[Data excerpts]

· · ·

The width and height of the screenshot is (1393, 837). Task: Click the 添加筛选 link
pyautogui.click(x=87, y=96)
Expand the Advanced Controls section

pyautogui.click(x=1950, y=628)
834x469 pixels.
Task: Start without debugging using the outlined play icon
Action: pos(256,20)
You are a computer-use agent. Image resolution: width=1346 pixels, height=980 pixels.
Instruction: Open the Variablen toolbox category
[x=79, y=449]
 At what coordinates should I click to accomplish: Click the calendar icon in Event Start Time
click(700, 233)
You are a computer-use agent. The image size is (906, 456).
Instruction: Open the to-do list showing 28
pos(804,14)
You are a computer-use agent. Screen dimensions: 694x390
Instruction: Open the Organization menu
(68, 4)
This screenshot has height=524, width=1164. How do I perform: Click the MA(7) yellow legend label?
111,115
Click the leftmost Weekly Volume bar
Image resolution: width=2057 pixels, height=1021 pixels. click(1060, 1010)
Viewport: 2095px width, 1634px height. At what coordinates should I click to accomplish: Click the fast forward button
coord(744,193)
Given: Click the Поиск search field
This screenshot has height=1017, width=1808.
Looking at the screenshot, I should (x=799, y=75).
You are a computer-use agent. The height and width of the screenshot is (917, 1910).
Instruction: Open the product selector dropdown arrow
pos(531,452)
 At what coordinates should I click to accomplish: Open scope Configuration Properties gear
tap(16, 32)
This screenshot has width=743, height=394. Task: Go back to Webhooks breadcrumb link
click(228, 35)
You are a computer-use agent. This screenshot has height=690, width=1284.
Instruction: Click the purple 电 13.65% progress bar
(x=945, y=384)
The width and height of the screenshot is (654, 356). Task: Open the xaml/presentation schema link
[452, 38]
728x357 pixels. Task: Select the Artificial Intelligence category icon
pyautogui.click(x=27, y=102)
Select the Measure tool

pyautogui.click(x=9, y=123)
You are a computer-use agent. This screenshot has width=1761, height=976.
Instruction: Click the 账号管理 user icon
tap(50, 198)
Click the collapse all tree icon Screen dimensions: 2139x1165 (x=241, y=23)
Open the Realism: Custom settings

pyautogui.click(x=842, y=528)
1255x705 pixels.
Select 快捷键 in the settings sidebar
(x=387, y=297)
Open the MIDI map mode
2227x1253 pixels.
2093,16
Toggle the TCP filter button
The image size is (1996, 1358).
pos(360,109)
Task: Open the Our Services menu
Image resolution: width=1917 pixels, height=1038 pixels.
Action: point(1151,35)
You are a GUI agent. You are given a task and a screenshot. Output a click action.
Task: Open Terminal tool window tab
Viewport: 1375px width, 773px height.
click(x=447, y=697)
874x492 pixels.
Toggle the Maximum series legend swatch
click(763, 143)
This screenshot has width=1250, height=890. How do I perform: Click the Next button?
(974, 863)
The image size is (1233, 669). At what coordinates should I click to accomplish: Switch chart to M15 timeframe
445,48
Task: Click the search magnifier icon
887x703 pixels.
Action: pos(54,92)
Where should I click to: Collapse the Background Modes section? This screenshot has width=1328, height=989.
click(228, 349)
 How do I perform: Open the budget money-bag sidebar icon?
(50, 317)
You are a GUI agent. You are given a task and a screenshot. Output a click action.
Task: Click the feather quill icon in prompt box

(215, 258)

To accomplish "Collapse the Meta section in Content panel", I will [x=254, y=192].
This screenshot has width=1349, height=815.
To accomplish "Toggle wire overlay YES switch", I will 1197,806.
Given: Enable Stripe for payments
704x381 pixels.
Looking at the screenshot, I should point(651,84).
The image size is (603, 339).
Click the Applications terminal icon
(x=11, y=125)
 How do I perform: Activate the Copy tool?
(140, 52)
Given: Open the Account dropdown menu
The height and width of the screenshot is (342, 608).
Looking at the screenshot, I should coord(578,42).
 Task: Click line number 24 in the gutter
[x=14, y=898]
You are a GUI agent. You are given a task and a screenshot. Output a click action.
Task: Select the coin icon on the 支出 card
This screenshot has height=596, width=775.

· · ·

> _Task to complete_
Down to the last line, restate the records exactly.

> _Output below_
The width and height of the screenshot is (1393, 837). Task: Click the 添加筛选 link
pyautogui.click(x=87, y=96)
Expand the Advanced Controls section

pyautogui.click(x=1950, y=628)
834x469 pixels.
Task: Start without debugging using the outlined play icon
Action: pos(256,20)
You are a computer-use agent. Image resolution: width=1346 pixels, height=980 pixels.
Instruction: Open the Variablen toolbox category
[x=79, y=449]
 At what coordinates should I click to accomplish: Click the calendar icon in Event Start Time
click(700, 233)
You are a computer-use agent. The image size is (906, 456).
Instruction: Open the to-do list showing 28
pos(804,14)
You are a computer-use agent. Screen dimensions: 694x390
Instruction: Open the Organization menu
(68, 4)
This screenshot has height=524, width=1164. How do I perform: Click the MA(7) yellow legend label?
111,115
Click the leftmost Weekly Volume bar
Image resolution: width=2057 pixels, height=1021 pixels. click(1060, 1010)
Viewport: 2095px width, 1634px height. At what coordinates should I click to accomplish: Click the fast forward button
coord(744,193)
Given: Click the Поиск search field
This screenshot has height=1017, width=1808.
Looking at the screenshot, I should (x=799, y=75).
You are a computer-use agent. The height and width of the screenshot is (917, 1910).
Instruction: Open the product selector dropdown arrow
pos(531,452)
 At what coordinates should I click to accomplish: Open scope Configuration Properties gear
tap(16, 32)
This screenshot has width=743, height=394. Task: Go back to Webhooks breadcrumb link
click(228, 35)
You are a computer-use agent. This screenshot has height=690, width=1284.
Instruction: Click the purple 电 13.65% progress bar
(x=945, y=384)
The width and height of the screenshot is (654, 356). Task: Open the xaml/presentation schema link
[452, 38]
728x357 pixels. Task: Select the Artificial Intelligence category icon
pyautogui.click(x=27, y=102)
Select the Measure tool

pyautogui.click(x=9, y=123)
You are a computer-use agent. This screenshot has width=1761, height=976.
Instruction: Click the 账号管理 user icon
tap(50, 198)
Click the collapse all tree icon Screen dimensions: 2139x1165 (x=241, y=23)
Open the Realism: Custom settings

pyautogui.click(x=842, y=528)
1255x705 pixels.
Select 快捷键 in the settings sidebar
(x=387, y=297)
Open the MIDI map mode
2227x1253 pixels.
2093,16
Toggle the TCP filter button
The image size is (1996, 1358).
pos(360,109)
Task: Open the Our Services menu
Image resolution: width=1917 pixels, height=1038 pixels.
Action: point(1151,35)
You are a GUI agent. You are given a task and a screenshot. Output a click action.
Task: Open Terminal tool window tab
Viewport: 1375px width, 773px height.
click(x=447, y=697)
874x492 pixels.
Toggle the Maximum series legend swatch
click(763, 143)
This screenshot has width=1250, height=890. How do I perform: Click the Next button?
(974, 863)
The image size is (1233, 669). At what coordinates should I click to accomplish: Switch chart to M15 timeframe
445,48
Task: Click the search magnifier icon
887x703 pixels.
Action: pos(54,92)
Where should I click to: Collapse the Background Modes section? This screenshot has width=1328, height=989.
click(228, 349)
 How do I perform: Open the budget money-bag sidebar icon?
(50, 317)
You are a GUI agent. You are given a task and a screenshot. Output a click action.
Task: Click the feather quill icon in prompt box

(215, 258)

To accomplish "Collapse the Meta section in Content panel", I will [x=254, y=192].
This screenshot has width=1349, height=815.
To accomplish "Toggle wire overlay YES switch", I will 1197,806.
Given: Enable Stripe for payments
704x381 pixels.
Looking at the screenshot, I should point(651,84).
The image size is (603, 339).
Click the Applications terminal icon
(x=11, y=125)
 How do I perform: Activate the Copy tool?
(140, 52)
Given: Open the Account dropdown menu
The height and width of the screenshot is (342, 608).
Looking at the screenshot, I should coord(578,42).
 Task: Click line number 24 in the gutter
[x=14, y=898]
You are a GUI agent. You are given a task and a screenshot. Output a click action.
Task: Select the coin icon on the 支出 card
This screenshot has height=596, width=775.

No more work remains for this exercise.